◆ Instruction 1: Copy the NaiveDB README below word for word, from "Simple enough to" to "as table storage.".
◆ Instruction 2: Continue the NaiveDB README below from the point where it stops.

This is a Query Engine which support SQL
interface. And it is only a Toy for learn query engine only. You can check TODO to check the progress now.
Simple enough to learn (Although it is simple...but with so much work to finish.. TAT 😭) and Now it only has a basic architecture and most operators and planners have not implemented (will be done in the future).
This is inspired(and most ideas come) by how-query-engines-work and it is just for learning purpose. And many ideas inspired by arrow-datafusion.
Use arrow to express in-memory columnar format and use sqlparser as SQL parser.
for now, we can use NaiveDB
like below, we can use csv as table storage.
use naive_db::print_result;
use naive_db::NaiveDB;
use naive_db::Result;
fn main() -> Result<()> {
let mut db = NaiveDB::default();
db.create_csv_table("t1", "data/test_data.csv")?;
let ret = db.run_sql("select id, name, age + 100 from t1 where id < 6 limit 3")?;
print_result(&ret)?;
// Join
db.create_csv_table("employee", "data/employee.csv")?;
db.create_csv_table("rank", "data/rank.csv")?;
let ret = db.run_sql(
"select id, name, rank_name from employee innner join rank on employee.rank = rank.id",
)?;
print_result(&ret);
Ok(())
}
output will be:
+----+---------+-----------+
| id | name | age + 100 |
+----+---------+-----------+
| 1 | veeupup | 123 |
| 2 | alex | 120 |
| 4 | lynne | 118 |
+----+---------+-----------+
+----+-------+-------------+
| id | name | rank_name |
+----+-------+-------------+
| 1 | vee | diamond |
| 2 | lynne | master |
| 3 | Alex | master |
| 4 | jack | diamond |
| 5 | mike | grandmaster |
+----+-------+-------------+
The NaiveDB is just simple and has clear progress just like:
impl NaiveDB {
pub fn run_sql(&self, sql: &str) -> Result<Vec<RecordBatch>> {
// 1. sql -> statement
let statement = SQLParser::parse(sql)?;
// 2. statement -> logical plan
let sql_planner = SQLPlanner::new(&self.catalog);
let logical_plan = sql_planner.statement_to_plan(statement)?;
// 3. optimize
let optimizer = Optimizer::default();
let logical_plan = optimizer.optimize(logical_plan);
// 4. logical plan -> physical plan
let physical_plan = QueryPlanner::create_physical_plan(&logical_plan)?;
// 5. execute
physical_plan.execute()

◆ Dataset content:
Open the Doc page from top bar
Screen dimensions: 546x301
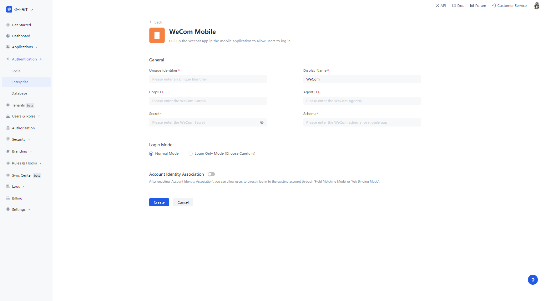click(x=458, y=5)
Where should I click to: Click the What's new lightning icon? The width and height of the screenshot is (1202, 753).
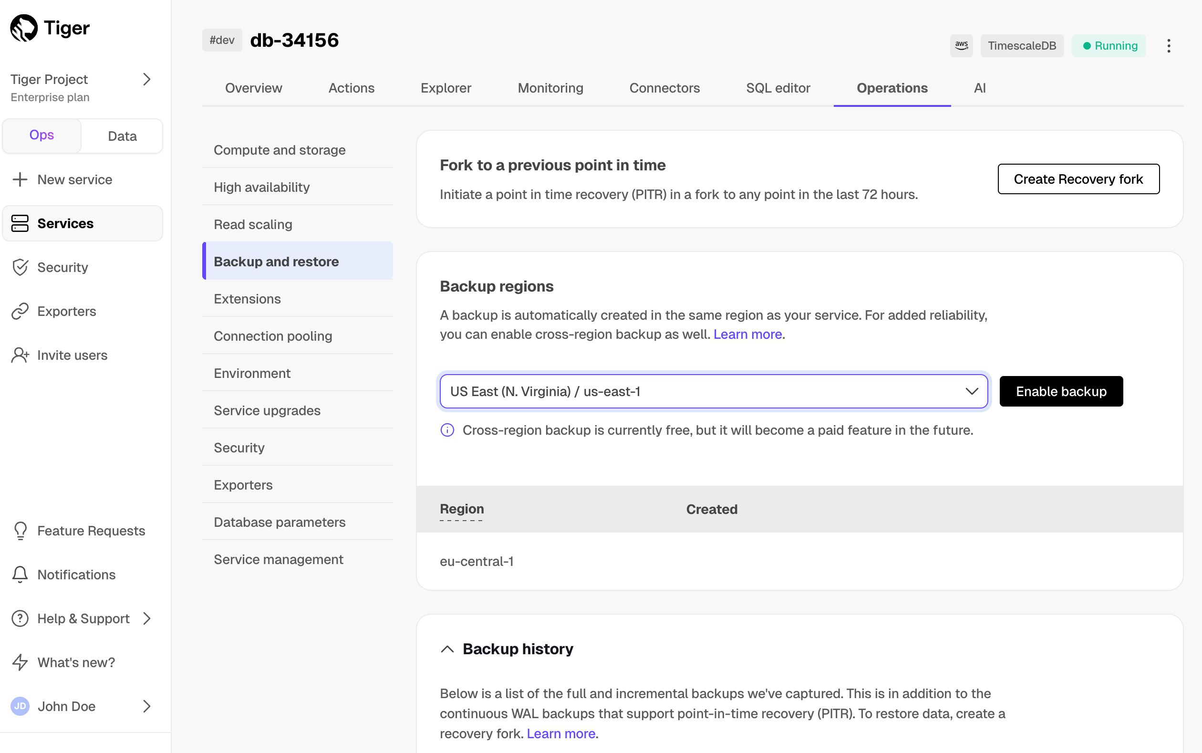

◆ Task answer 1:
Simple enough to learn (Although it is simple...but with so much work to finish.. TAT 😭) and Now it only has a basic architecture and most operators and planners have not implemented (will be done in the future).
This is inspired(and most ideas come) by how-query-engines-work and it is just for learning purpose. And many ideas inspired by arrow-datafusion.
Use arrow to express in-memory columnar format and use sqlparser as SQL parser.
for now, we can use NaiveDB
like below, we can use csv as table storage.

◆ Task answer 2:
}
}
- type system
- datasource
- mem source
- csv as datasource
- empty datasource
- logical plan & expressions
- build logical plans
- projection
- filter
- aggregate
- limit
- join
- physical plan & expressions
- physical scan
- physical projection
- physical filter
- physical limit
- join
- (dumb😊) nested loop join
- hash join
- sort-merge join
- physical expression
- column expr
- binary operation expr(add/sub/mul/div/and/or...)
- literal expr
- so many work to do... TAT
- query planner
- scan
- limit
- join
- aggregate
- ...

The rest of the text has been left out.